- _Data extract_
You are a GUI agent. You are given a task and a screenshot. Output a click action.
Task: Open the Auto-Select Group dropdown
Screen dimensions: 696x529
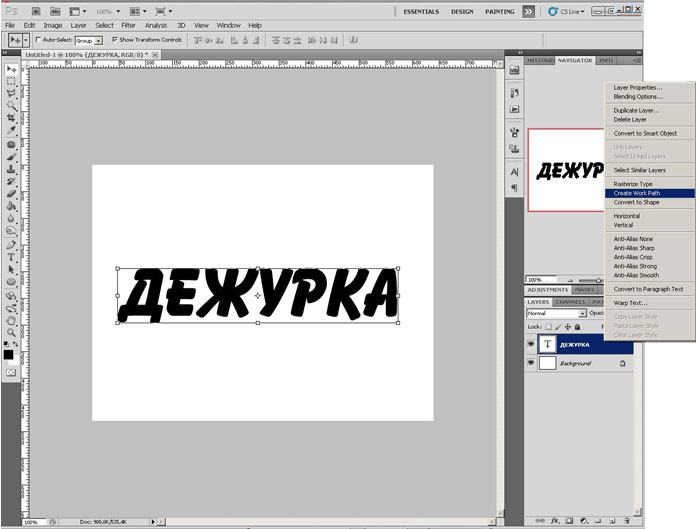tap(87, 40)
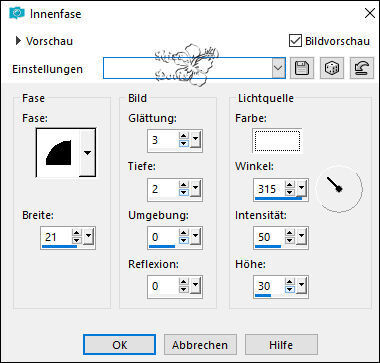Open the Intensität slider dropdown arrow
The width and height of the screenshot is (380, 363).
point(301,237)
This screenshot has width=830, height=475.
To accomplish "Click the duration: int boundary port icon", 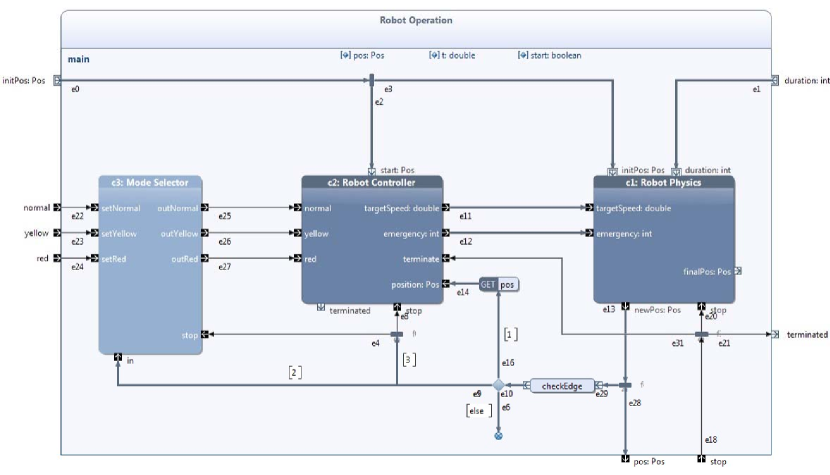I will [775, 80].
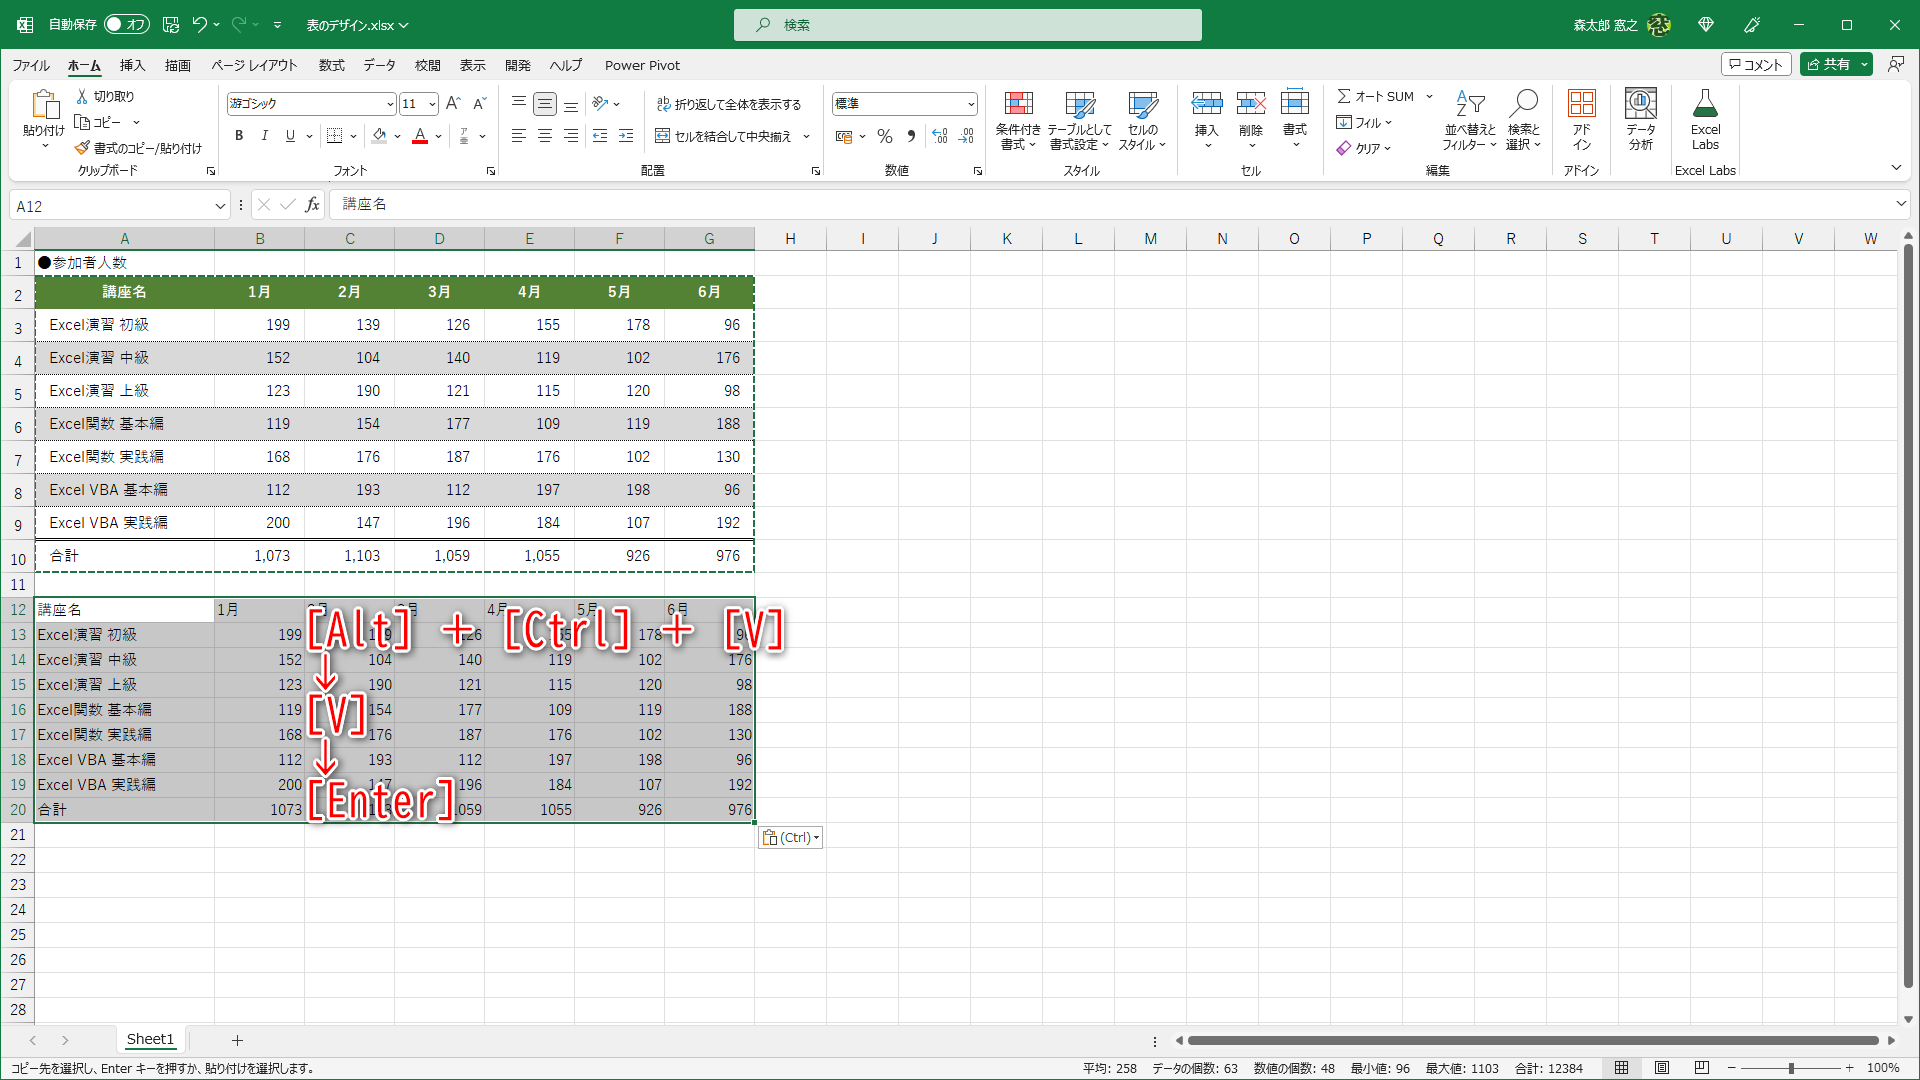This screenshot has height=1080, width=1920.
Task: Open the font name dropdown
Action: (390, 104)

- _Given task_
Copy the material word for word, from its first line up to and including the line with "point(301,237)", and leave the pictures out of your answer.

- _Written answer_
You are a GUI agent. You are given a task and a screenshot. Output a click action.
Task: Open the Auto-Select Group dropdown
Screen dimensions: 696x529
tap(87, 40)
Open the Intensität slider dropdown arrow
The width and height of the screenshot is (380, 363).
point(301,237)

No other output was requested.